Treatment Approaches for Resistant vs. Refractory Hypertension
In the past, the terms resistant hypertension and refractory hypertension were both used to describe patients with difficult-to-treat hypertension.1 Recently, however, each term has become more defined and the differences between them have become more evident. The definition of resistant hypertension is uncontrolled blood pressure (>140/90 mmHg) despite the use of at least three antihypertensive medications, including a diuretic. Refractory hypertension, on the other hand, is considered a phenotype of antihypertensive treatment failure and occurs in patients with uncontrolled blood pressure despite the use of at least five antihypertensive medications, including a long-acting thiazide diuretic and a mineralocorticoid receptor antagonist.
While resistant hypertension has been found to affect approximately 10-20% of treated hypertensive patients, refractory hypertension is less common and affects about 5% of patients with uncontrolled resistant hypertension.1 Although these conditions were once thought to be relatively similar, resistant and refractory hypertension not only affect different patient populations, but are also associated with different comorbidities and prognoses. Features of resistant and refractory hypertension are summarized in Table 1.
There are various causes associated with resistant and refractory hypertension.1 Apparent resistant hypertension is a term used to describe resistant hypertension having not accounted for causes of “pseudoresistance”. Common causes of pseudoresistance include inaccurate blood pressure readings, noncompliance to medications, undertreatment of a patient, and the white coat effect. Unfortunately, research has found that approximately 50% of the cases of apparent resistant hypertension are actually caused by pseudoresistance. Although difficult, eliminating causes of pseudoresistance would allow for a better determination of the prevalence of true resistant hypertension. Table 2 summarizes causes of pseudoresistance.
There is a lack of data determining the extent to which medication noncompliance, the white coat effect, and inaccurate blood pressure readings contribute to apparent refractory hypertension.1 However, it is believed that these causes of pseudorefractory hypertension are just as common as in the cases of pseudoresistant hypertension. Because, by definition, patients with refractory hypertension are taking at least 5 antihypertensive medications with different mechanisms of action, undertreatment of a patient should not contribute as a cause of refractory hypertension.

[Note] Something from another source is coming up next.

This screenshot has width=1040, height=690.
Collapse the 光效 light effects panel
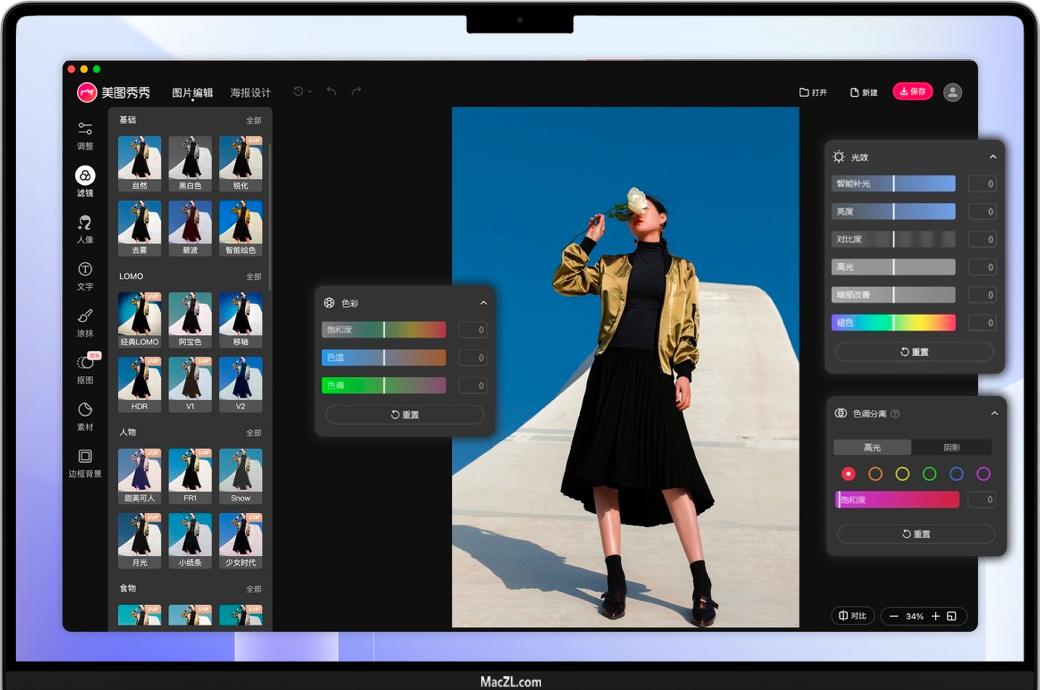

The mechanisms that attribute to the development of resistant and refractory hypertension vary significantly.1 Generally, excess intravascular fluid retention is thought to be the main cause of resistant hypertension. There are several attributing factors to fluid retention in patients. These include increasing age, obesity, presence of chronic kidney disease or hyperaldosteronism, African-American race, and excessive sodium intake.